The Great Wave: Price Revolutions and the Rhythm of History is a scholarly work by historian David Hackett Fischer, published in 1996 by Oxford University Press.
Hackett Fischer identified three complete monetary waves in European history, each consisting of a price revolution, featuring high inflation, followed by a war crisis, followed by a new equilibrium.
Chronologically, these were; 1), prolonged prosperity, 2) political disorder, 3) inflation spiral, 4) spiritual crisis, 5) revolution, deflation, 6) long era of equilibrium.p237 Fischer predicted (1996) that “the price revolution of the 20th century has yet to reach its climax”.p240 Recent works by Steven Pinker[2] and Joshua S Goldstein[3] suggest that war and violence are decreasing, a trend which seems at odds with some of Fisher”s conclusions.

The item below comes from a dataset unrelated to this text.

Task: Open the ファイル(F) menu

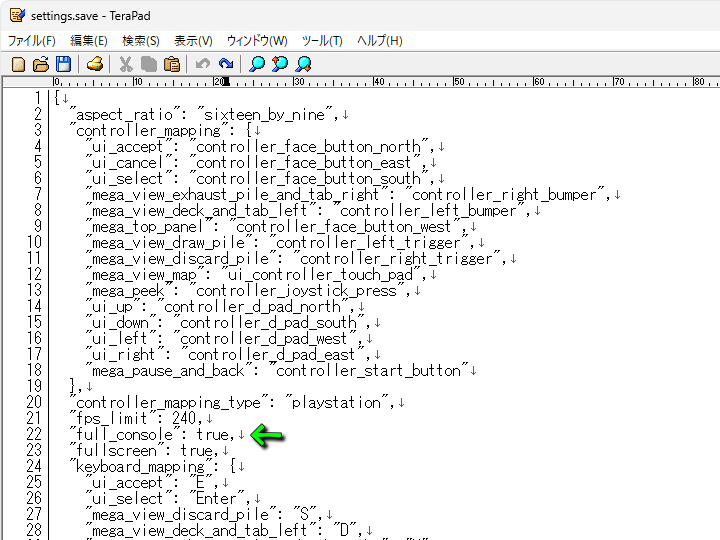Action: tap(32, 41)
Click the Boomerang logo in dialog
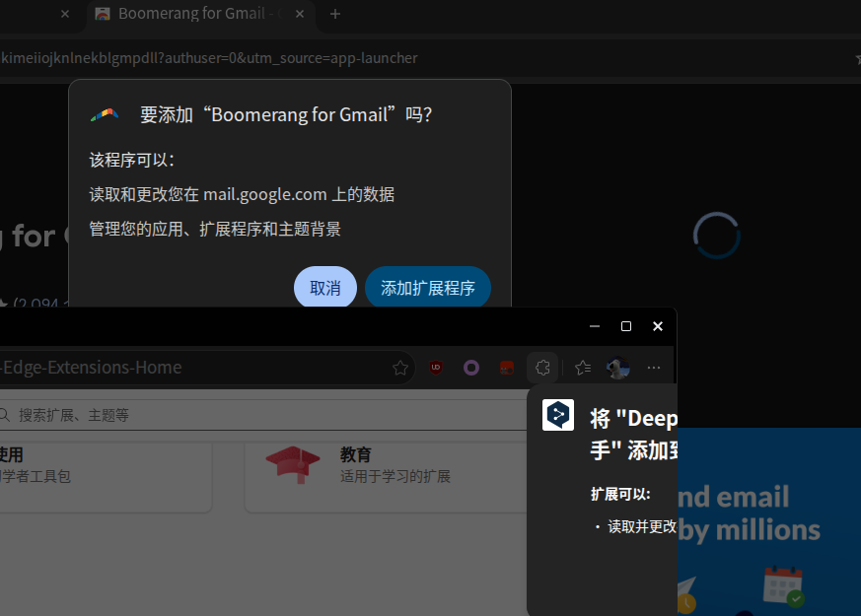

Fischer did remind his readers that volatility would occur and increase Paul Krugman[4] offers the comment that “most big-think books about history offer only strained analogies mixed with pretentious statements of the obvious.” Thomas J Archdeacon[5] calls the theory “vivid”, “shrewd” and “strongly persuasive”, but suspects it is “blood in the water for academic sharks hunting outsiders venturing into their territory.” The argument that the world is heading for a crisis “has the vagueness of analogy.” In a long and detailed review, John H Munro of Toronto university [6] deplores the absence of mathematical modeling; the theory is “rather too neat” for him to accept.
[7] On the other hand, in the wake of the disruption of the COVID-19 pandemic over 2020-21, the 2022 Russian invasion of Ukraine, and the 2024 United States Presidential election, Fisher's argument that the west is heading for a crisis appears more convincing.